Big Wood Brewery might be the most decorated Minnesota beermaker whose product you've never tasted. Without often hard-to-come-by tickets to the Twin Cities' biggest beer festivals, it's unlikely that a Big Wood brew ever has passed your lips.
"We kind of did everything backwards," said founder Steve Merila. "We got our brand out there, we won awards, but we didn't have any beer on the market."
That's about to change. Last week the Vadnais Heights-based brewery officially launched its flagship Morning Wood, which snagged best beer prizes at the past two Autumn Brew Review. Merila said within a month the light-bodied coffee stout will be in 20 metro bars, and Republic Uptown (3001 Hennepin Av. S., Mpls., 612-886-2309, www.republicmn.com) is hosting a tapping party from 5 to 8 p.m. Friday.
Aside from the ABR wins, Merila's beery brainchild respectively claimed best in-state and overall brewery awards at this year's St. Paul Summer Beer Fest and the Beer Dabbler Winter Carnival. The accolades seem all the more fortuitous, considering Big Wood's accidental entry into the local festival scene.
"I showed up at my first [Minnesota Craft Brewers Guild] meeting and, I was so dumb, I wanted to get tickets to Winterfest," Merila said of the association's popular beer-tasting bash.
By the end of the meeting, Merila scored more than tickets to the annual event. Guild brass invited him to showcase his Big Wood beers at the St. Paul suds sampler.

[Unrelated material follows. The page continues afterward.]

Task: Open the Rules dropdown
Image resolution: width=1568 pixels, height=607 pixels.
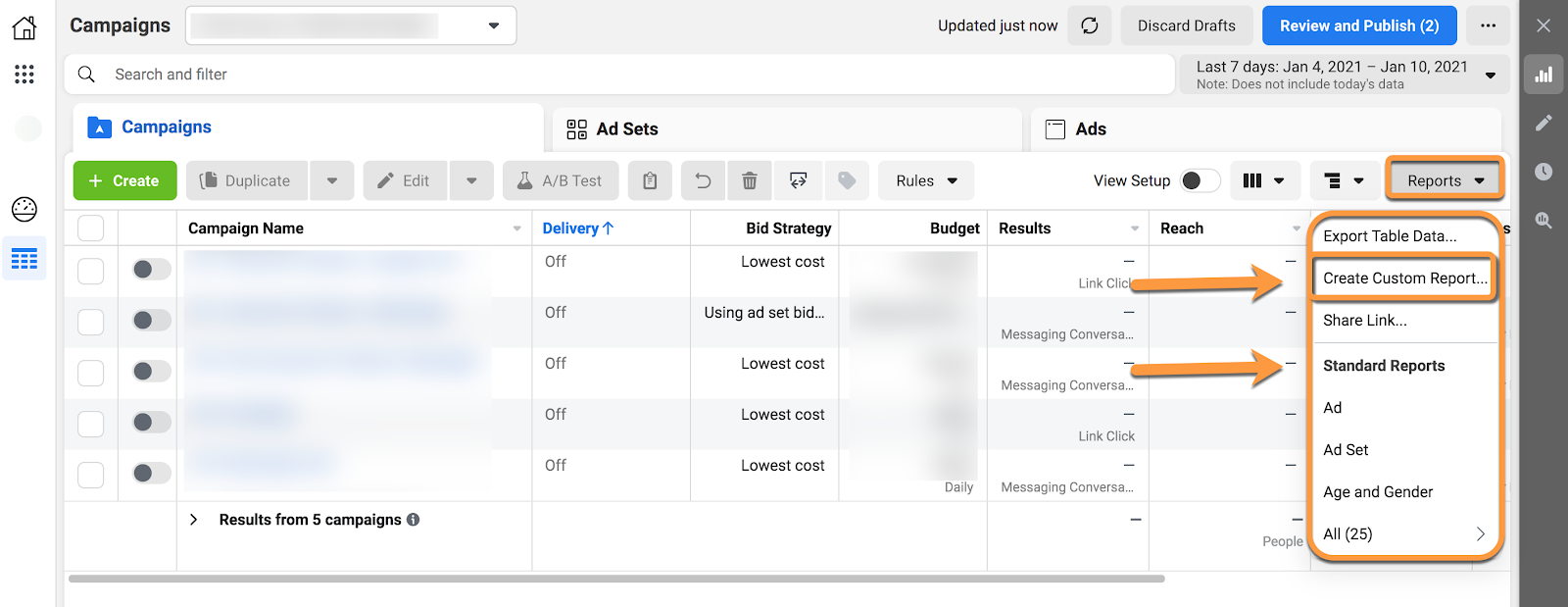Action: [926, 180]
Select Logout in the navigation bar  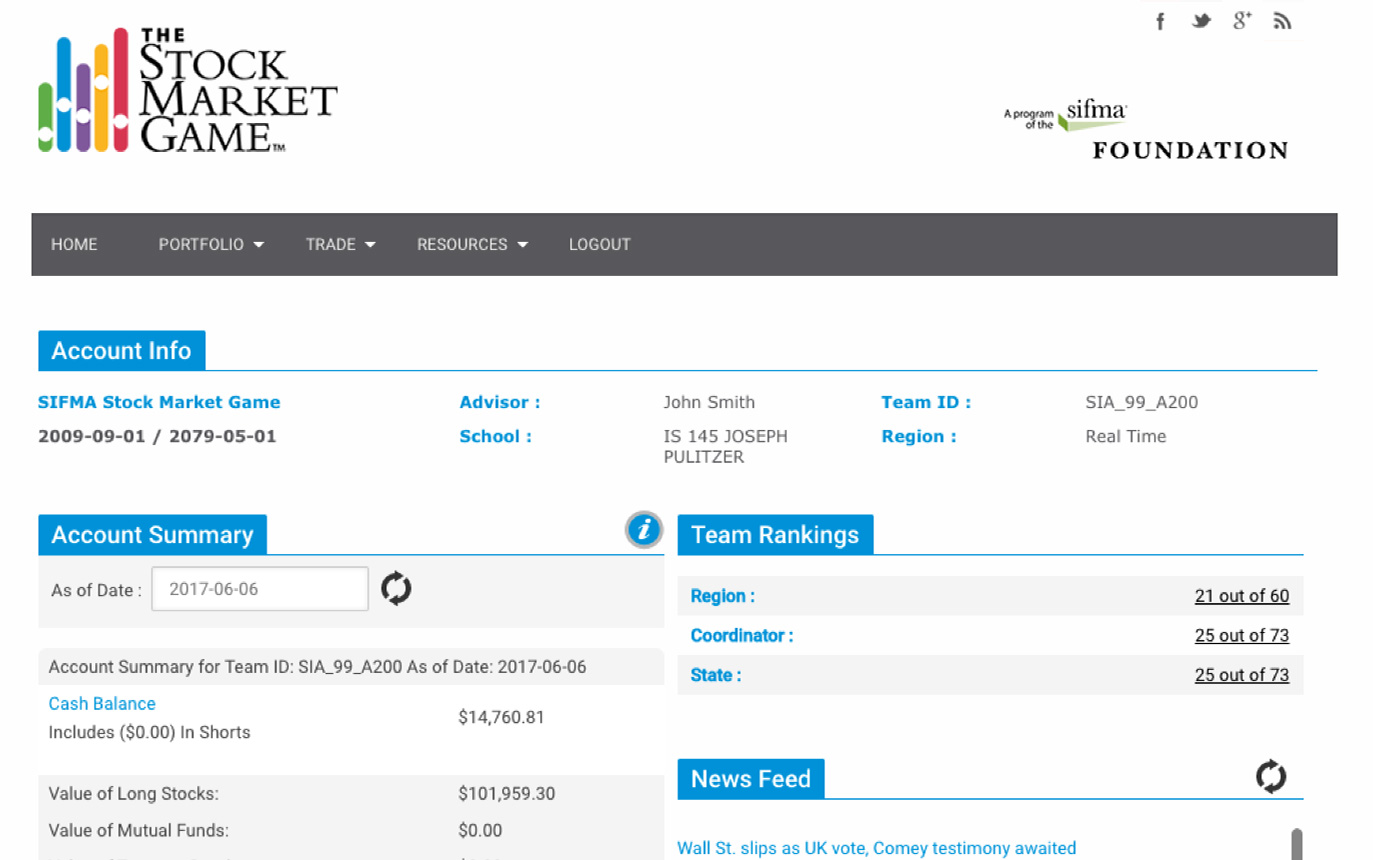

But the beer-fest awards didn't start accumulating until he and partner Jason Medvec brought on current brewer Ty McBee, who created the recipe for the euphemistic Morning Wood.

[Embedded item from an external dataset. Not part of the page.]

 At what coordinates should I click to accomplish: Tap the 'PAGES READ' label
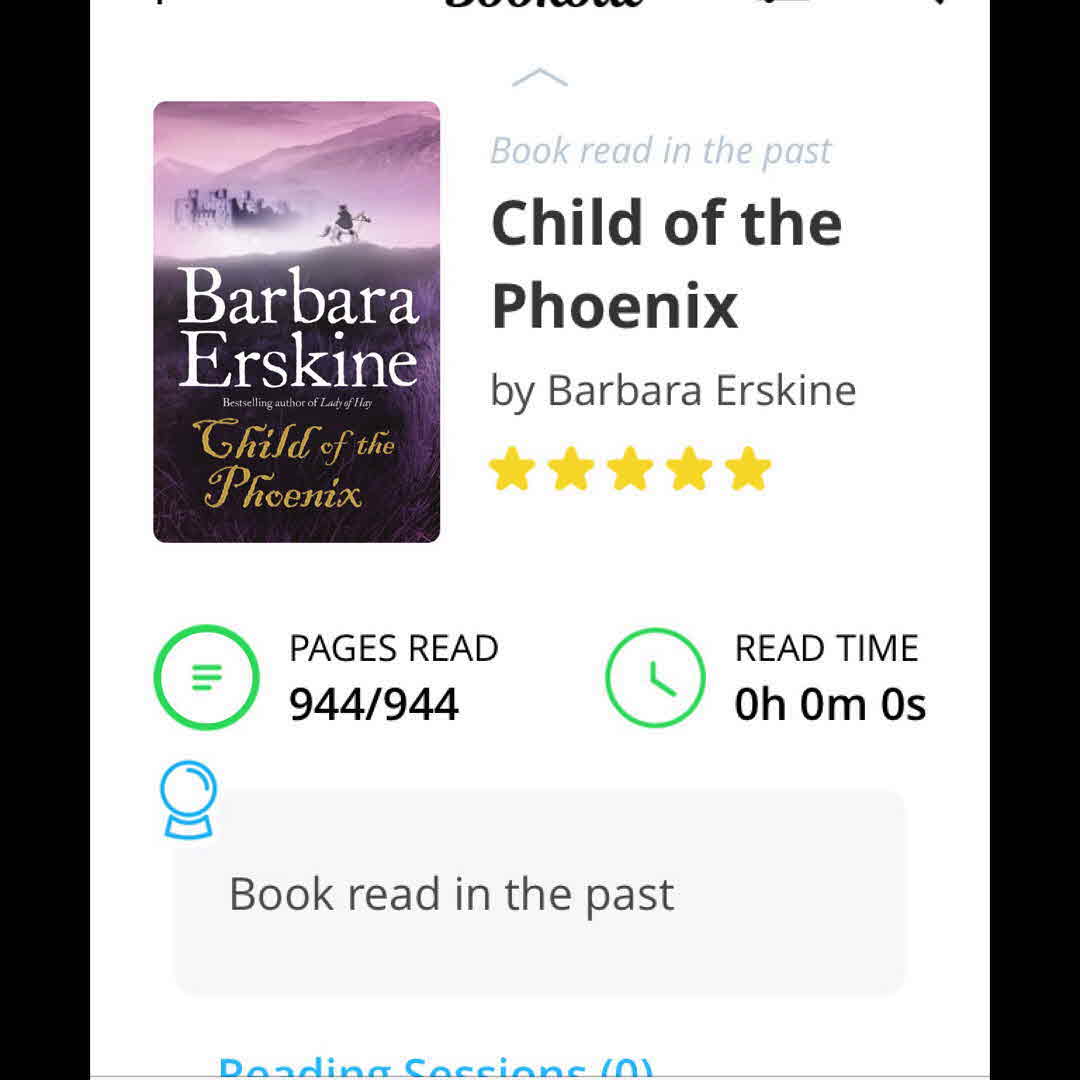point(393,649)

"The first [ABR], I probably didn't sleep the week before," said the home brewer turned pro. "Then to find out we won the damn thing; that was just crazy."

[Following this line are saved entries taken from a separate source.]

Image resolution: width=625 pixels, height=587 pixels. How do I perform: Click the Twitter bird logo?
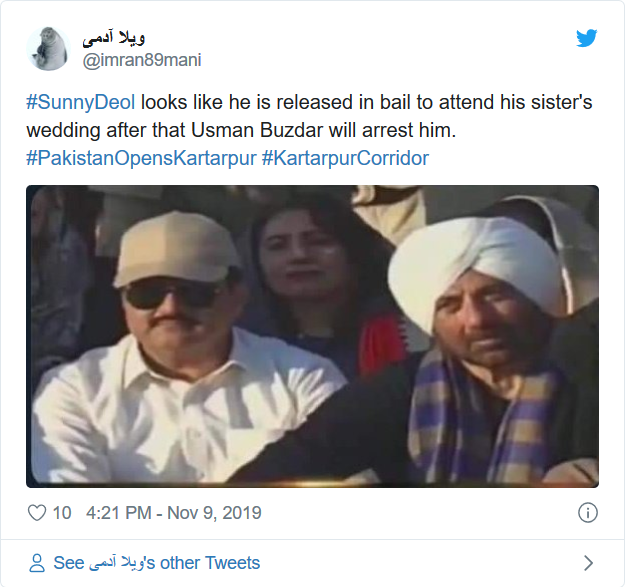[586, 38]
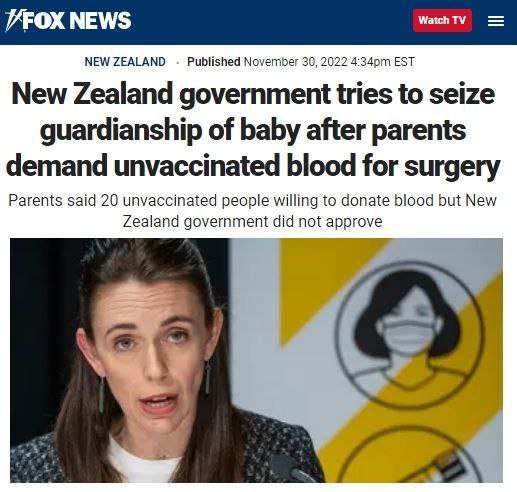Click the dot separator before Published
Viewport: 517px width, 492px height.
(177, 63)
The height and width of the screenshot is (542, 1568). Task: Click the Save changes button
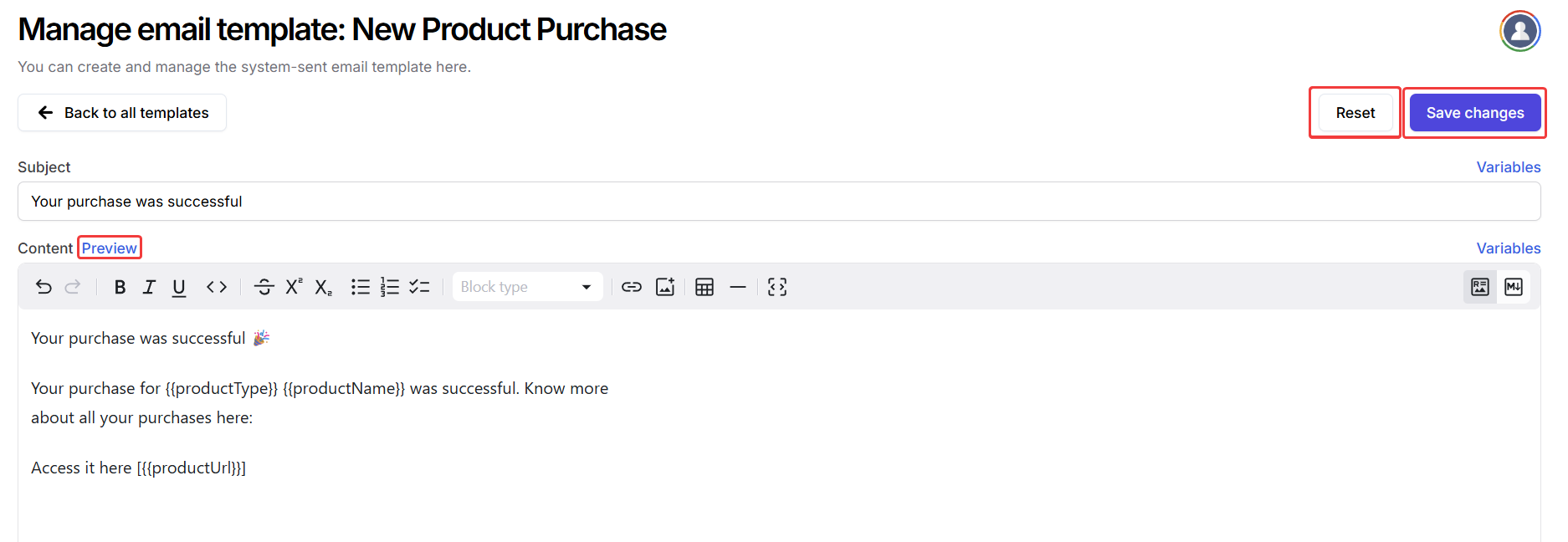click(1474, 113)
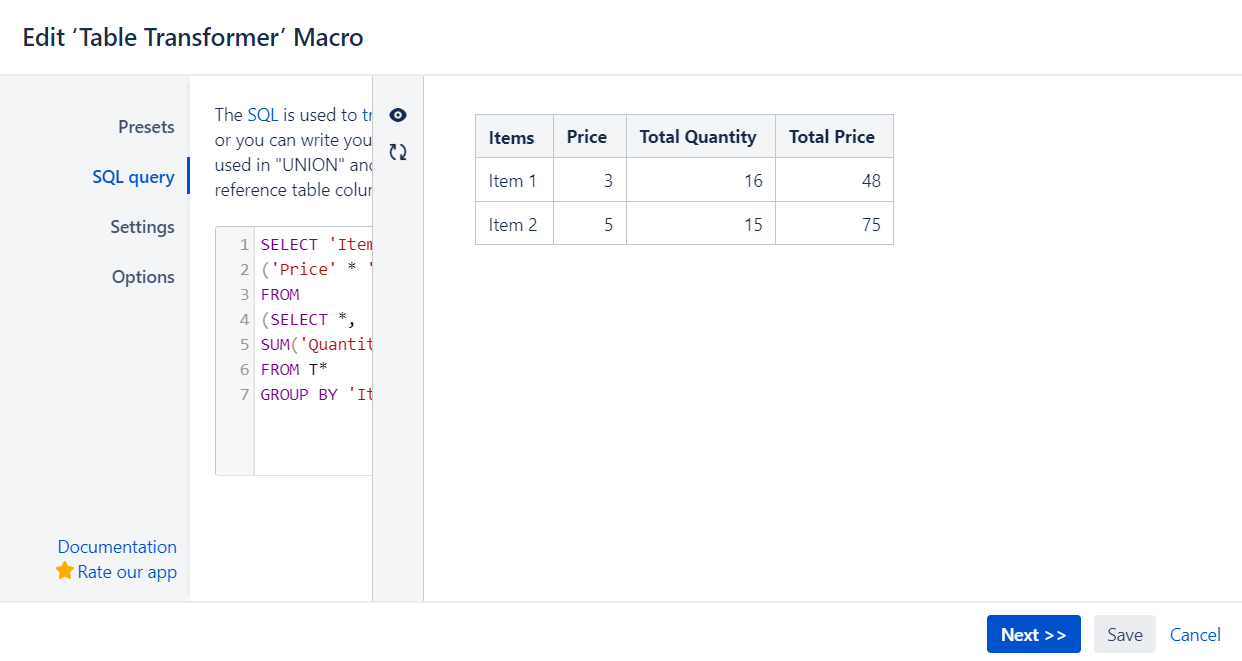Open the Options section

tap(143, 277)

Unlike many in its style, Morning Wood is an easy-to-drink stout, which carries its coffee-bean taste and aroma with subtle oatmeal notes in an effectively waiflife body, making the highly carbonated brew approachable for those put off by heavy beer. While stouts are an atypical way to sway domestic drinkers to the craft movement, Merila said the beer scored well with the blue-collar Bud swillers he once worked with at a wood floor distributor. Big Wood brews in the same building as his former employer (hence the name), but Merila has a spring opening planned for a new brewery and taproom in downtown White Bear Lake.
After two years of casual brand-building on the beer-fest circuit, the northern Wisconsin native admits it's been frustrating not having a ready-to-sell product until now.
"It's been really tough, because every single day I get an e-mail from either a consumer, a liquor store owner or a restaurant owner saying 'How do I get your beer?'" Merila said.
Finally, he can answer his clamoring customers-to-be.